A former student opened fire at a private Christian college in California on Monday, killing at least seven people and wounding three others after telling old classmates: get in line ... I'm going to kill you all.
A suspect in what was the deadliest U.S. school shooting in five years was arrested at a store several miles away from the scene of the shooting at Oakland's Oikos University.
The school's founder, Pastor Jong Kim, told the Oakland Tribune newspaper that the gunman had been a nursing student, but was no longer enrolled at the college, which has links to the Korean-American Christian community.
Authorities did not immediately offer a motive for the rampage, which came just over a month after a student gunman in Ohio opened fire in a high school cafeteria, killing three students.
However they said they believed the Oakland gunman, who police described as an Asian male with a heavy build dressed in tan or khaki clothing, had acted alone.
Witnesses said he entered a reception area of the college at mid-morning and opened fire before walking into one of two classes in session and spraying the room with bullets.
Paul Singh, whose 19-year-old sister Devinder Kaur was shot in the arm during Monday's rampage, told Reuters that according to his sister, the man was a former student who showed up to class for the first time in four months.
'Get in line and I'm going to kill you all,' is what he said this morning, my sister told me. They thought he was joking at first,' Singh said.
Tashi Wangchuk said his wife, 28-year-old Dechen Yangzom, was in the second classroom when she heard gunfire.
Out of instinct, she locked the door and turned off the lights then the guy came and banged on the door and shot several rounds at the door and then he left, Wangchuk said. The police said what she did was heroic.
Oakland police spokesman Johnna Watson said at least seven people had been killed and three others wounded.
WORST SCHOOL SHOOTING SINCE 2007
It was the deadliest outburst of gun violence at a U.S. school since a Virginia Tech student shot and killed 32 people and himself in a 2007 massacre on that campus.
Images from local TV stations on Monday showed frightened students and staff running from the school, located in a light industrial area near Oakland International Airport, as police and SWAT teams carrying assault rifles surrounded the area.

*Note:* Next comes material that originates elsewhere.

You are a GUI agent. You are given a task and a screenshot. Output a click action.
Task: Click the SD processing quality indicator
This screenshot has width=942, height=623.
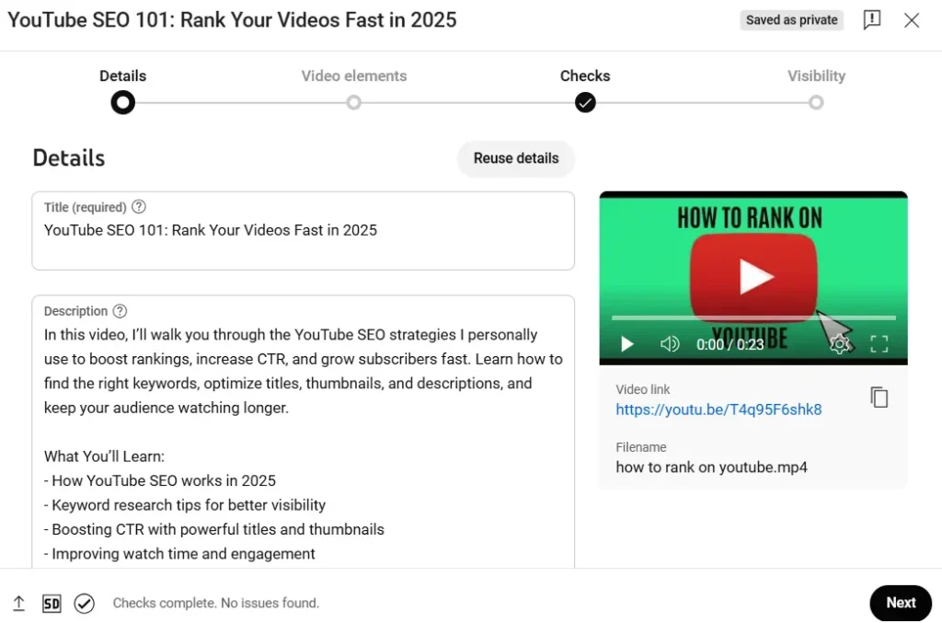click(52, 603)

Hours later, two bodies remained on a grassy area outside the school, covered by yellow plastic sheeting.
Agents from the U.S. Bureau of Alcohol, Tobacco and Firearms were on the scene, along with dozens of local police.

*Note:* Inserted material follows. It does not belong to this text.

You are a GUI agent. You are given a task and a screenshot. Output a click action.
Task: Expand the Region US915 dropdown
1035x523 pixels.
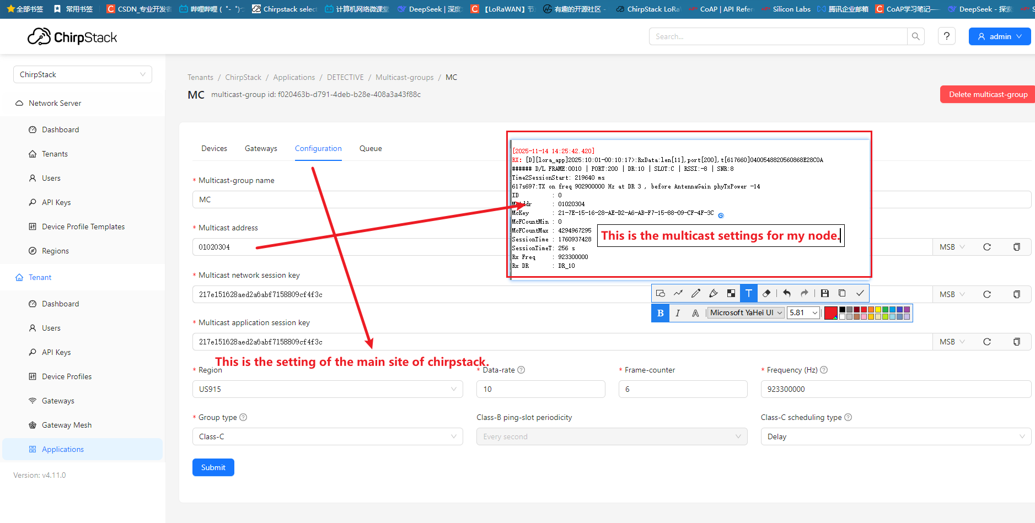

Angie Johnson, 52, told the San Francisco Chronicle newspaper she was doing errands nearby when she saw a young woman run from the college with a bloodied right arm, crying I've been shot, I've been shot.
Johnson said the wounded woman told her the shooter was a man in her nursing class who shot one person at point-blank range before spraying the room with bullets.
Nearby business were evacuated and shut down for the day as officers searched the school and surrounding area. A spokeswoman for nearby Highland Memorial Hospital declined to comment on the condition of the victims being treated there.
As you may have heard, the suspected shooter in today's deadly shooting at Oikos University on Edgewater Drive is in custody, and it appears he acted alone, a brief statement from the city administration said.
The surrounding area is still cordoned off, but police have advised that no imminent public safety threat appears to exist in the immediate area, it said.
Oikos, which offers programs in theology, nursing, music and Asian medicine, describes itself on its website as having been started to provide the highest standard education with Christian value and inspiration.
The tragic loss of life at Oikos University today is shocking and sad, California Governor Jerry Brown said in a statement released through his office.
Our thoughts and prayers go out to the victims, their families and friends and the entire community affected by this senseless act of violence.